Titus sourit à mon explication puis il fixa de nouveau Helena. Elle s’était brusquement tournée vers moi. Les disques dorés de ses boucles d’oreilles tintaient encore. Je n’hésiterais pas un instant à intervenir si Titus dépassait les limites.

— Le testament de Pertinax contient un codicille, déclara-t-il. Rédigé hier, avec de nouveaux témoins. Cela mérite éclaircissement.

— Je n’en sais absolument rien, affirma Helena.

Les traits de son visage s’étaient tendus.

— Est-ce vraiment indispensable, César ? demandai-je en affectant un ton léger. (Sa mâchoire se durcit, mais je poursuivis :) Je m’excuse, mais une femme convoquée devant un tribunal a le droit qu’un ami parle en sa faveur.
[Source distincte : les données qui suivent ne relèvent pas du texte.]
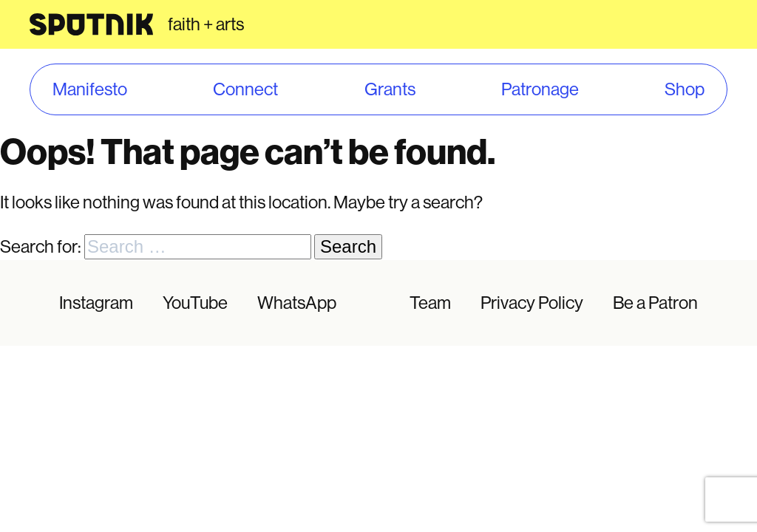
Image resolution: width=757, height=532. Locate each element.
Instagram (96, 302)
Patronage (540, 89)
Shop (685, 89)
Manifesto (89, 89)
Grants (390, 89)
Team (430, 302)
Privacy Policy (532, 302)
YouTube (195, 302)
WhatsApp (296, 302)
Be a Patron (655, 302)
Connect (245, 89)
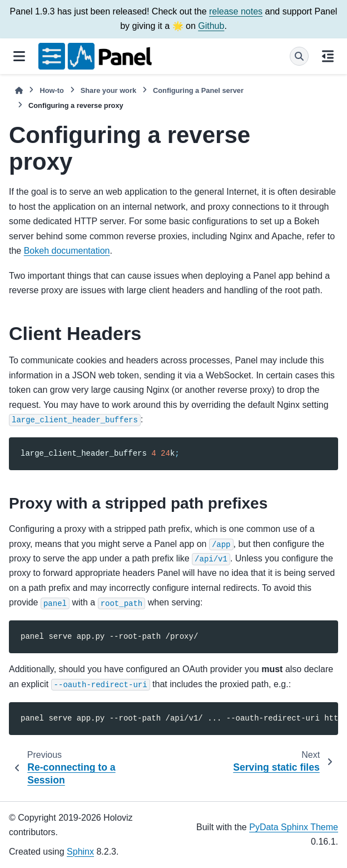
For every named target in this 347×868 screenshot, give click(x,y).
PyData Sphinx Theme (294, 827)
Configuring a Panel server (198, 90)
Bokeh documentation (67, 250)
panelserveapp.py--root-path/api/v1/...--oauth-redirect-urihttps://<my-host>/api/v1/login (179, 718)
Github (211, 26)
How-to (51, 90)
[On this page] (328, 56)
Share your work (108, 90)
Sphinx (80, 851)
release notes (236, 11)
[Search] (299, 56)
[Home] (19, 90)
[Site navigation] (19, 56)
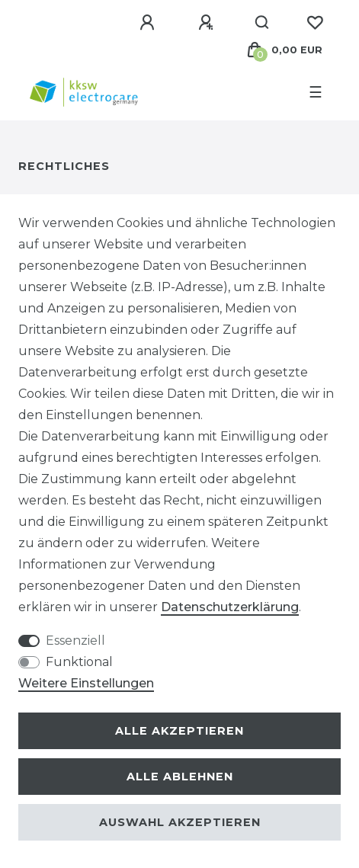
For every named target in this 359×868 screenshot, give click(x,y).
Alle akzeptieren (179, 731)
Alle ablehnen (180, 777)
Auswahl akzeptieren (180, 822)
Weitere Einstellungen (86, 683)
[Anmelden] (149, 23)
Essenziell (75, 640)
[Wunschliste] (315, 23)
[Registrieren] (208, 23)
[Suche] (262, 23)
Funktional (79, 661)
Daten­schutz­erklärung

— Je crois Helena Justina capable de s’exprimer elle-même.

— Pour ça… fis-je avec un sourire. Vous auriez intérêt à m’avoir comme interlocuteur !

Elle demeurait silencieuse, comme il convient à une femme lorsque des hommes parlent d’elle. Elle ne me quittait pas des yeux. J’aimais cela, mais son altesse un peu moins.

— Cette jeune femme n’est pas au tribunal, remarqua doucement Titus. Falco, je croyais que vous travailliez pour nous ! On ne vous paye pas assez ?

Pas très romantique, de la part d’un homme qu’avait séduit la plus belle femme du monde…

— Pour être franc, vos indemnités sont un peu chiches… dis-je sans me démonter.

Il sourit vaguement. Personne ne l’ignorait, Vespasien était près de ses sous.

— Je crains que le nouvel Empereur ne fasse pas mentir sa réputation. Il doit trouver quatre cents millions de sesterces pour rétablir une certaine prospérité dans l’Empire, et vous ne figurez pas parmi les priorités. Une fois qu’on aura restauré le temple de Jupiter, asséché le lac de la Domus Aurea de Néron… Il sera heureux d’apprendre qu’Helena Justina ne vous laisse pas mourir de faim ! Comme vous l’accompagnez devant cette cour de justice, sachez que son ex-mari lui laisse un legs assez surprenant.

— Connaissant ce rat, il ne fallait pas s’attendre à autre chose… De quoi s’agit-il ?

Titus mordilla son pouce. Visiblement il sortait de manucure.

— Le contenu d’un entrepôt à poivre situé passage de la Louve.